Diese hohe Zahl an spezialisierten Büros war ein starkes Indiz dafür, dass es solche Briefkastenfirmen nicht nur zu Hunderttausenden, sondern wohl gar zu Millionen geben musste.
Toni ließ daraufhin als kleiner Test ein paar Scheinfirmen über einige dieser Kanzleien eröffnen. Er wollte erfahren, wie solche Gründungen abliefen und welche Informationen der Eigentümer zu diesem Zweck von sich selbst Preis geben musste. Das Ergebnis war erschütternd.
Das Faxen einer Kopie des Führerausweises und die Überweisung von ein paar hundert Dollar über Western Union reichten völlig aus, um innerhalb weniger Tage eine Briefkastenfirma zu gründen, egal, ob in Delaware oder Nevada. Es wäre sogar noch viel schneller abgelaufen, hätte er den fälligen Betrag gleich online und mittels Kreditkarte bezahlt. Weniger als eine Stunde, wurde ihm auf seine Nachfrage hin am Telefon versprochen. Doch gerade Kreditkarten konnte man problemlos zurückverfolgen, einen gestohlenen Führerschein und den so ausgeführten anonymen Geldtransfer über Western Union dagegen nicht.
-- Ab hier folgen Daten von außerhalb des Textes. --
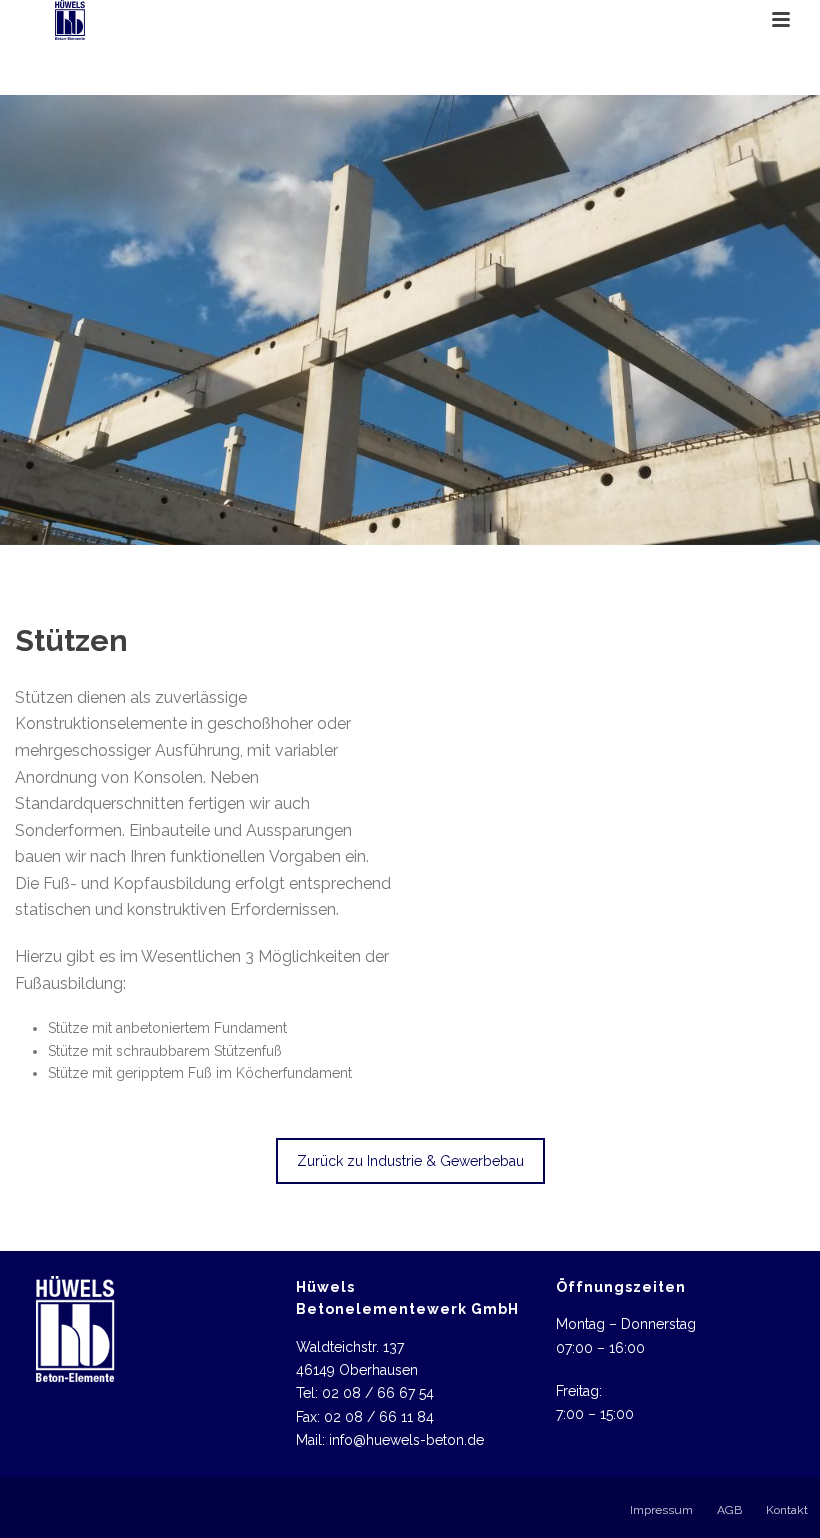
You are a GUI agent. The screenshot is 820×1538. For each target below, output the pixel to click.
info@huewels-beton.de (406, 1440)
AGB (729, 1510)
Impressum (661, 1510)
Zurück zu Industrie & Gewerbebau (410, 1161)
In manchen Fällen wurden ihm von den Anwaltskanzleien für einen Aufpreis von bloß fünfzig Dollar gleich noch ein Bankkonto eröffnet. Er könne innerhalb von zwei Stunden nach Bezahlung des Betrages frei darüber verfügen.
Mit diesem völlig sorglosen Umgang mit Firmengründungen und Bankkontoeröffnungen wurde die Geldwäscherei zu einem einfachen und risikolosen Geschäft.
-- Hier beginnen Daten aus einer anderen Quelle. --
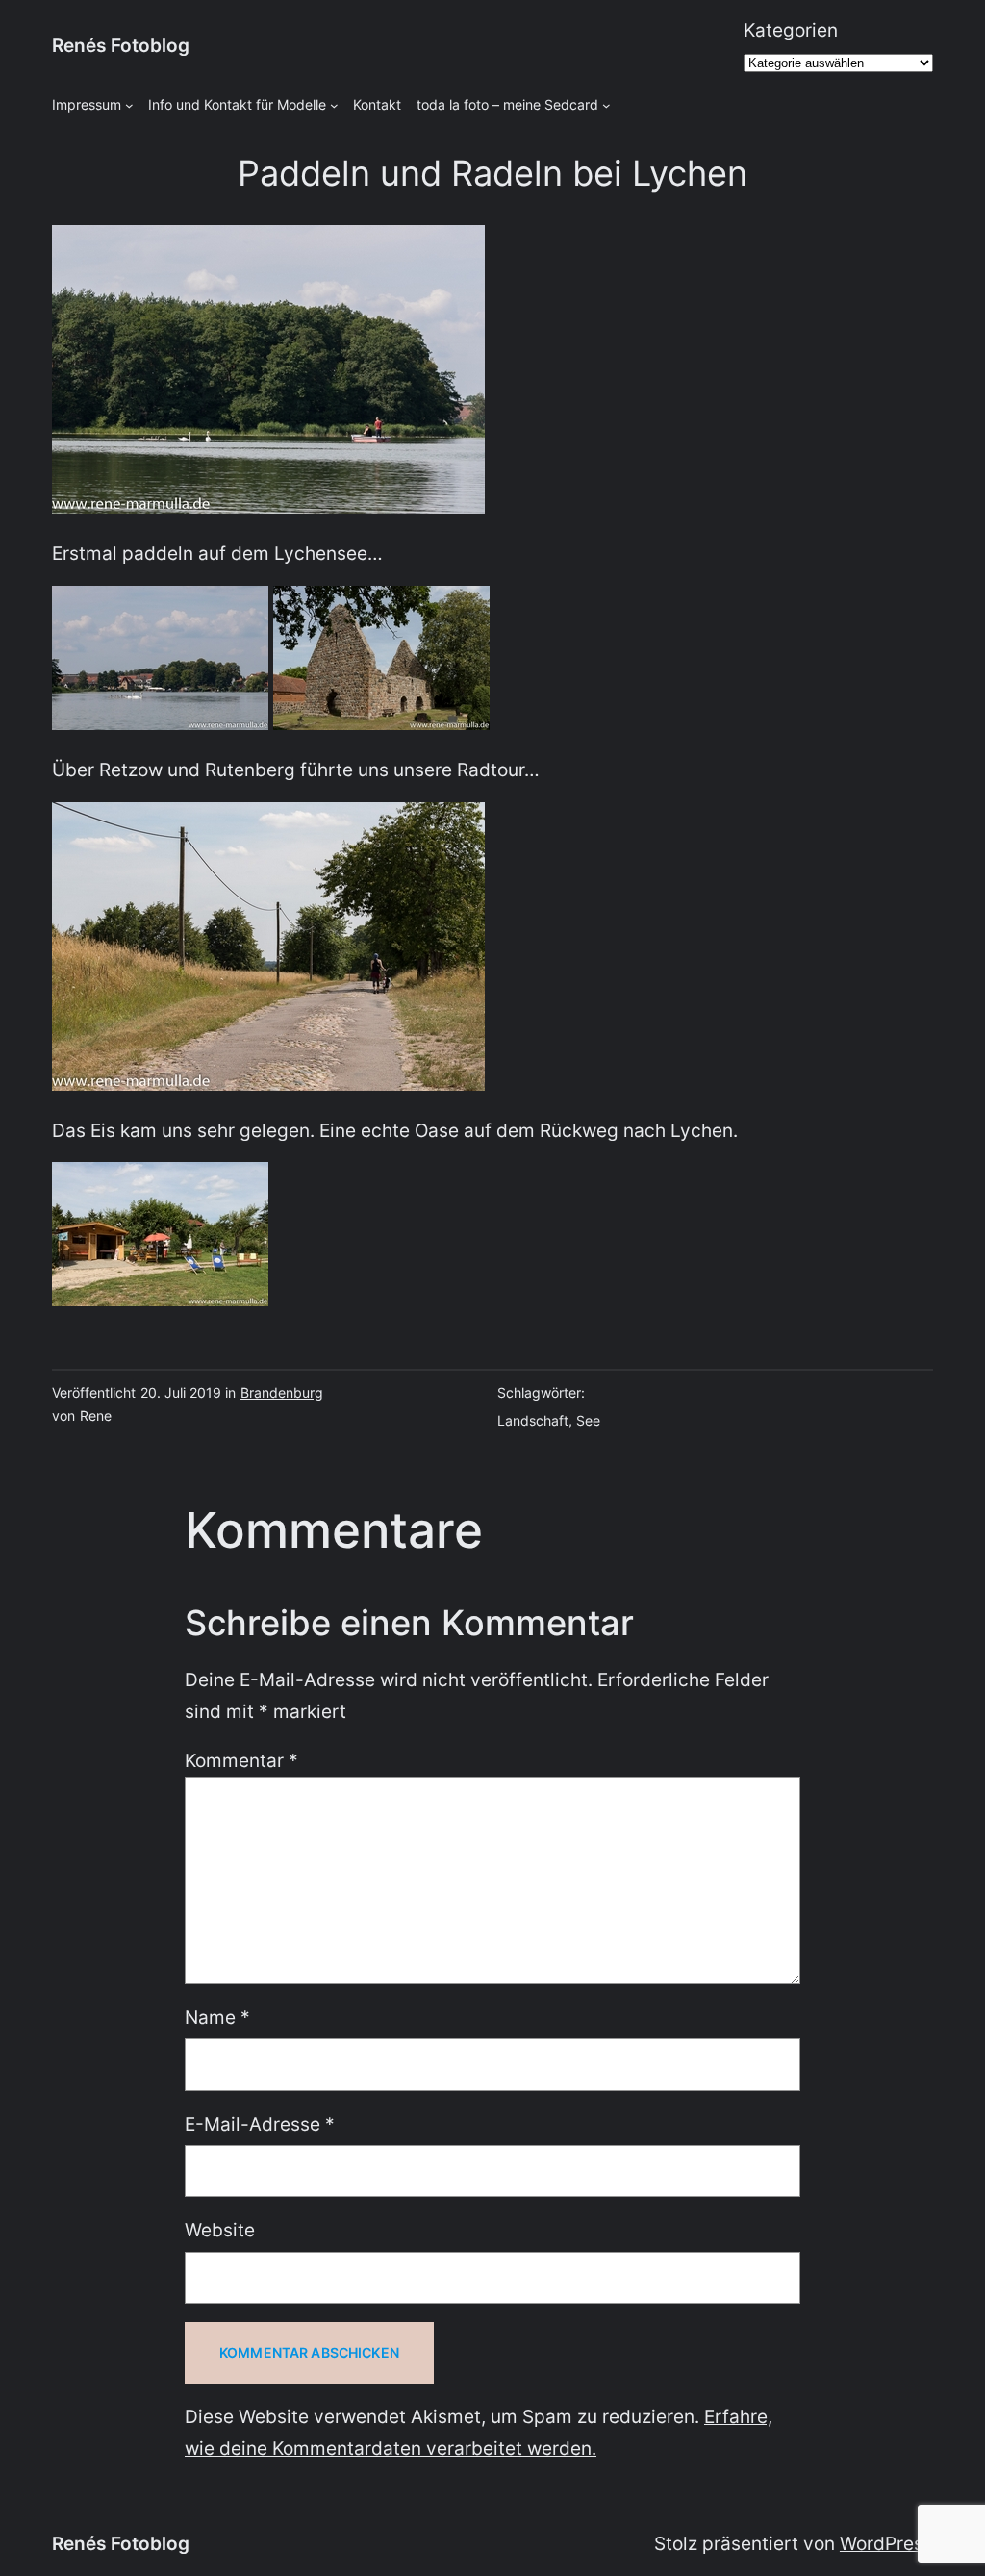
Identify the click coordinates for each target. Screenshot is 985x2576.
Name (217, 2018)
Man beschaffte sich einige gestohlene Führerscheine, eröffnete damit ein paar Dutzend Briefkastenfirmen über unterschiedliche Kanzleien, ließ kleinere Mengen Geld auf die verschiedenen Konten einzahlen, sammelte das Geld anschließend auf einem zentralen Konto ein und überwies den Gesamtbetrag an ein Unternehmen im Ausland.